The Nairobi National Park land dispute has moved from conservation circles into national headlines this year, and travelers planning a Kenya trip are starting to ask what it actually means. On June 8, 2026, former Chief Justice David Maraga was arrested during a protest on Lang’ata Road over a plan to excise 76 acres from the park for the expansion of the Bomas of Kenya cultural centre. The Kenya Wildlife Service has since issued a public rebuttal, and the matter is now headed to court. 🦁

This guide breaks down what is actually being proposed, why it has become so contentious, what the Kenya Wildlife Service says in its defense, and what it means if you are planning to visit Nairobi National Park on your own tours and safaris through Kenya.

What Sparked the Nairobi National Park Land Dispute

Nairobi National Park is the only park of its kind on earth: 117 square kilometres of open savannah bordering a capital city, home to lions, rhinos, and giraffe within sight of the Nairobi skyline. That closeness to the city is exactly what makes any land-use decision inside it so sensitive.

The current proposal centres on the Nairobi Animal Orphanage, a 62-year-old wildlife rescue facility sitting on just 7.4 acres near the Bomas of Kenya. KWS wants to relocate the orphanage roughly 1.5 kilometres further into the park, onto an 89-acre site, as part of a wider Bomas International Convention Centre project valued at an estimated Sh41.9 billion.

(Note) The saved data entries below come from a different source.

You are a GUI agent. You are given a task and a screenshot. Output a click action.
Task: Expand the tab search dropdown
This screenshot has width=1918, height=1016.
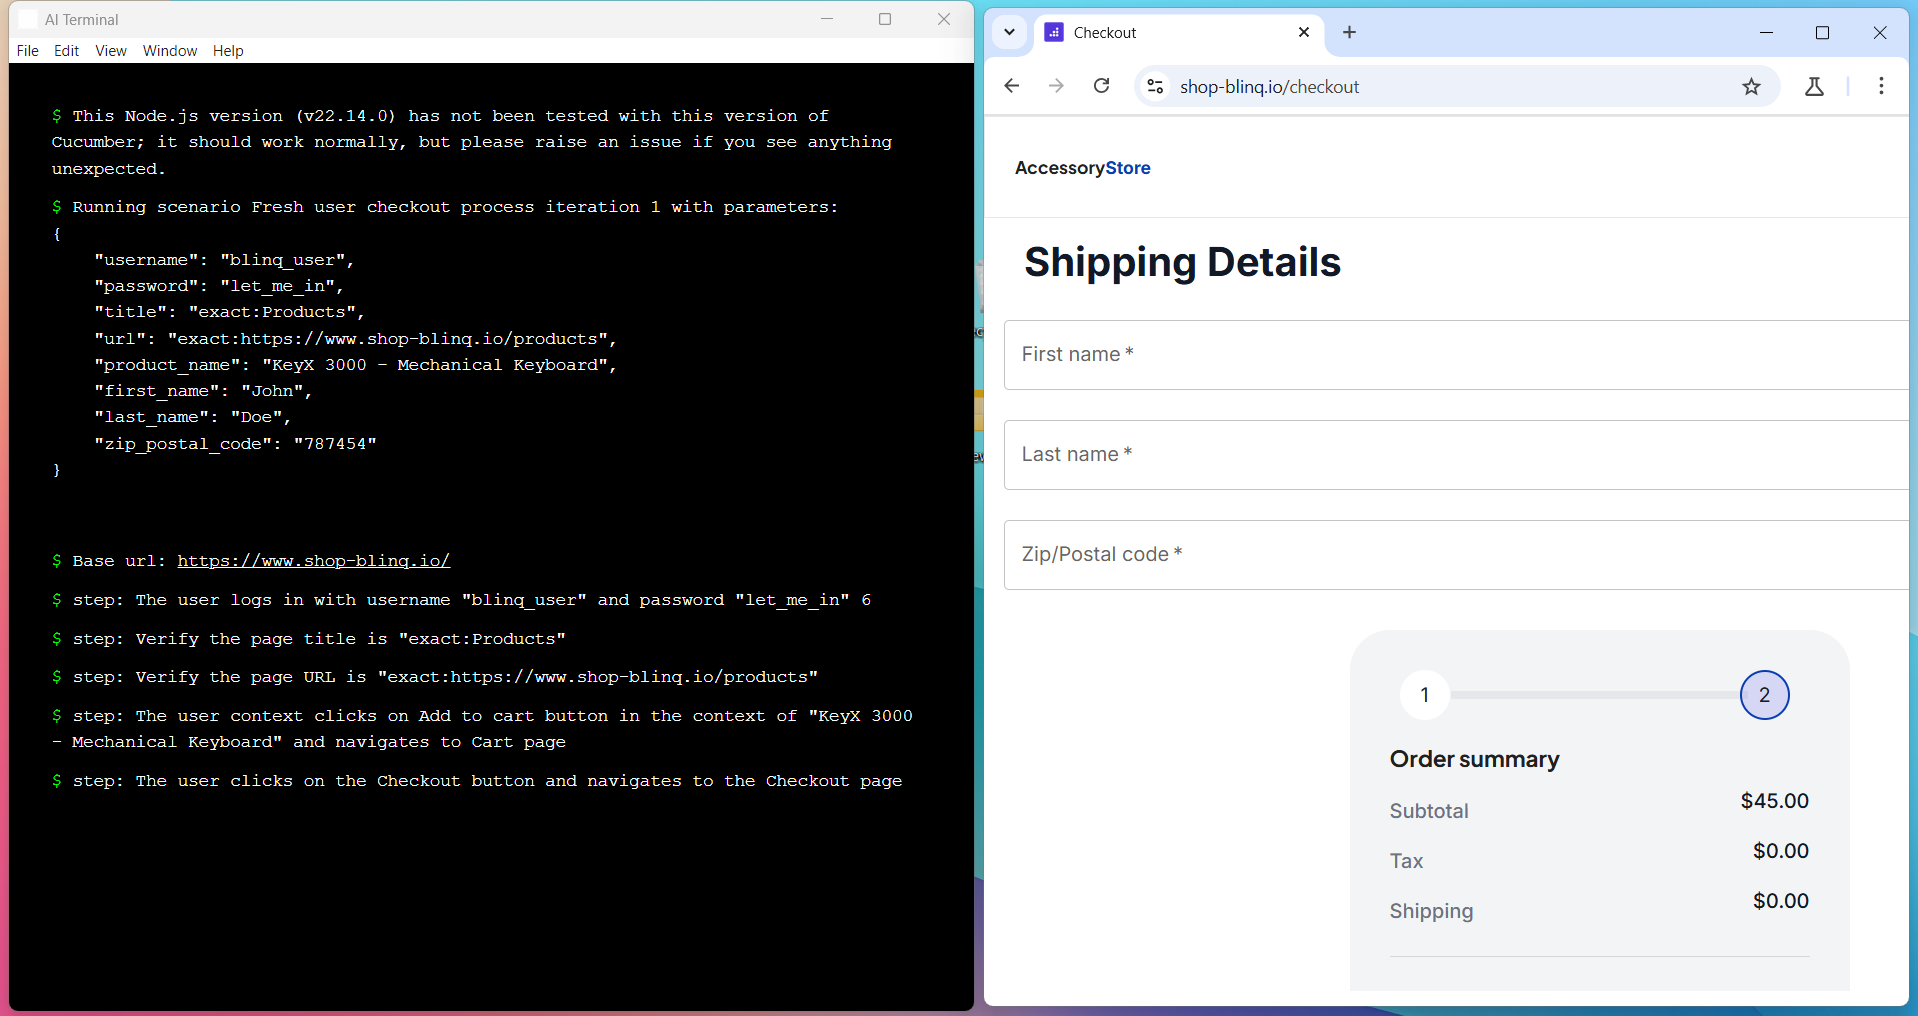pyautogui.click(x=1009, y=32)
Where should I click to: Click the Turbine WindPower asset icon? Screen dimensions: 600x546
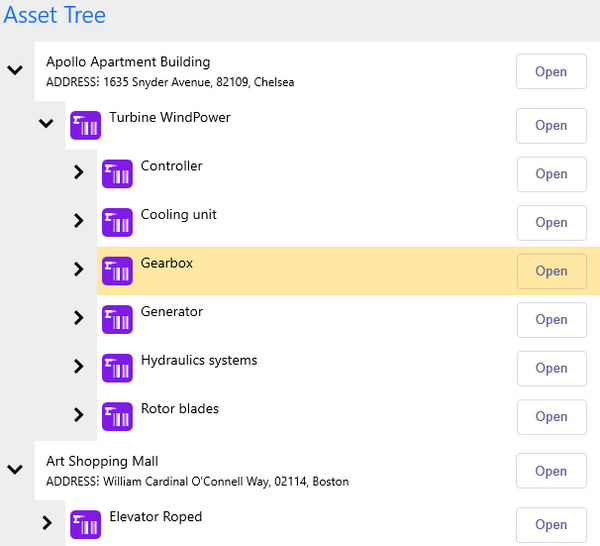(86, 126)
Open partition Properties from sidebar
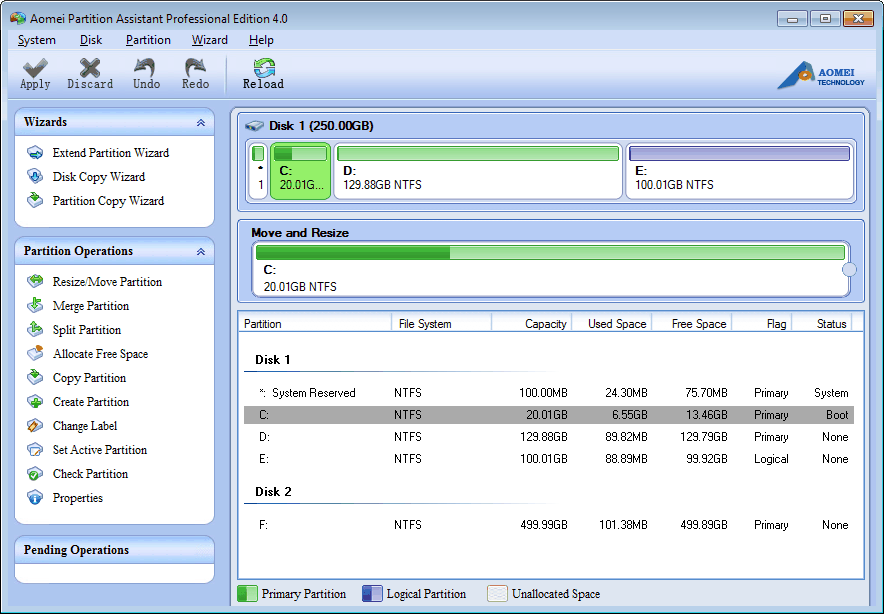Viewport: 884px width, 614px height. (x=77, y=498)
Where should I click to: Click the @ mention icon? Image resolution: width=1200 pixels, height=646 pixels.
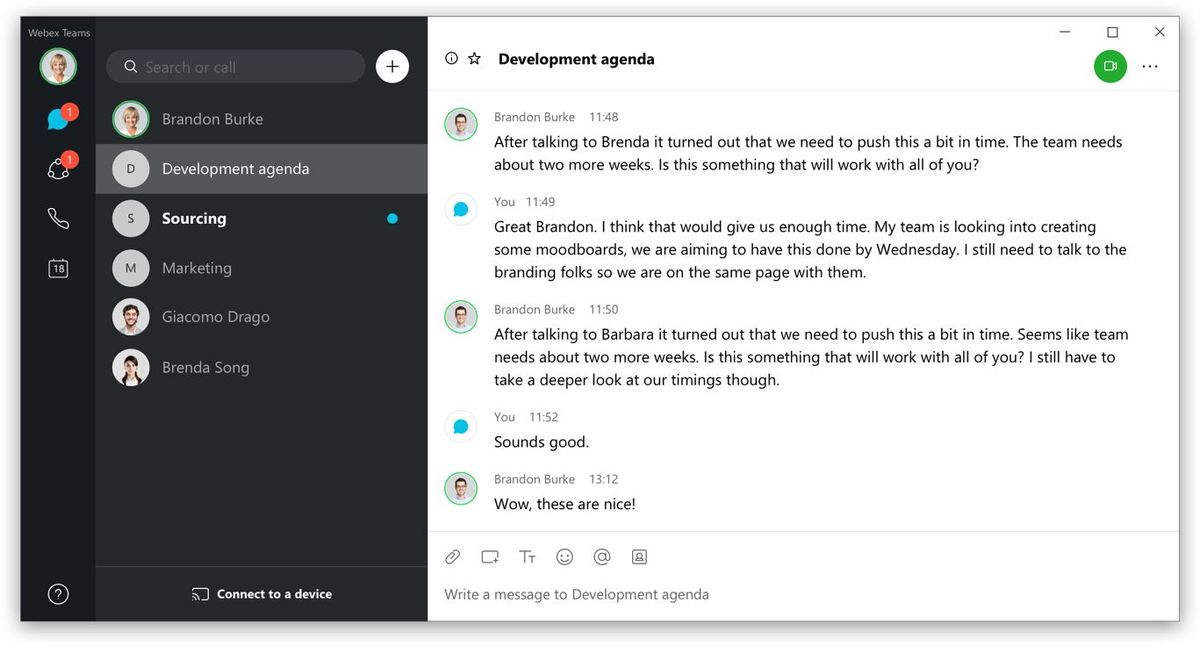(x=602, y=557)
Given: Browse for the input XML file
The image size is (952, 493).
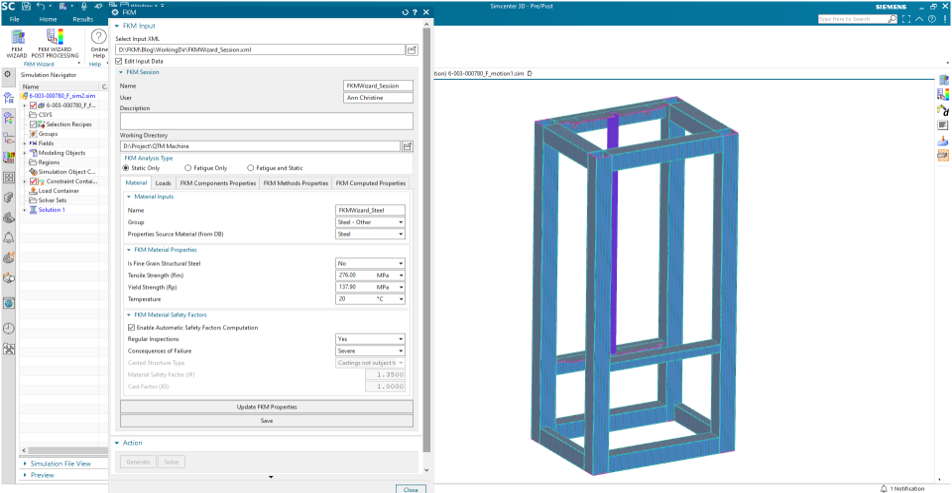Looking at the screenshot, I should click(x=411, y=49).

The relocation and an accompanying 8-acre parking area require excising 76 acres of indigenous upland forest currently classified as a Low Use Zone within Nairobi National Park.

Conservation groups argue the scale of the project blurs the line between wildlife rescue infrastructure and commercial development, and that clearing indigenous forest inside a gazetted national park sets a precedent that could be used to justify future excisions elsewhere.

Indigenous upland forest inside Nairobi National Park near the Bomas of Kenya boundary

Nairobi National Park: The Facts

Before getting into the dispute itself, here is what the park actually looks like on the ground.

FactDetail
Park size~117 km²
Distance from Nairobi CBD~7 km (Langata Main Gate)
Drive time from CBD20-60 minutes depending on traffic
Non-resident adult entry fee (2026)~$80 per day (indicative, KWS published rate)
Main gatesLangata Main Gate, Maasai Gate, Cheetah Gate, East Gate (Embakasi), Banda Gate, Mbagathi Gate
Land proposed for excision76 acres (about 0.31 km²)
Current Animal Orphanage size7.4 acres, established 1964
Proposed new orphanage site89 acres, ~1.5 km from current site
Bomas Convention Centre budget (reported)~Sh41.9 billion

Why Former Chief Justice David Maraga Was Arrested

On June 8, 2026, David Maraga joined a group of environmental activists occupying a stretch of Lang’ata Road near the Bomas of Kenya to protest the excision plan. Plain-clothed officers moved in and arrested the group, including Maraga, who was released later that day while several other activists remained in custody. Maraga reportedly refused to leave the area until the rest of the protesters were also released.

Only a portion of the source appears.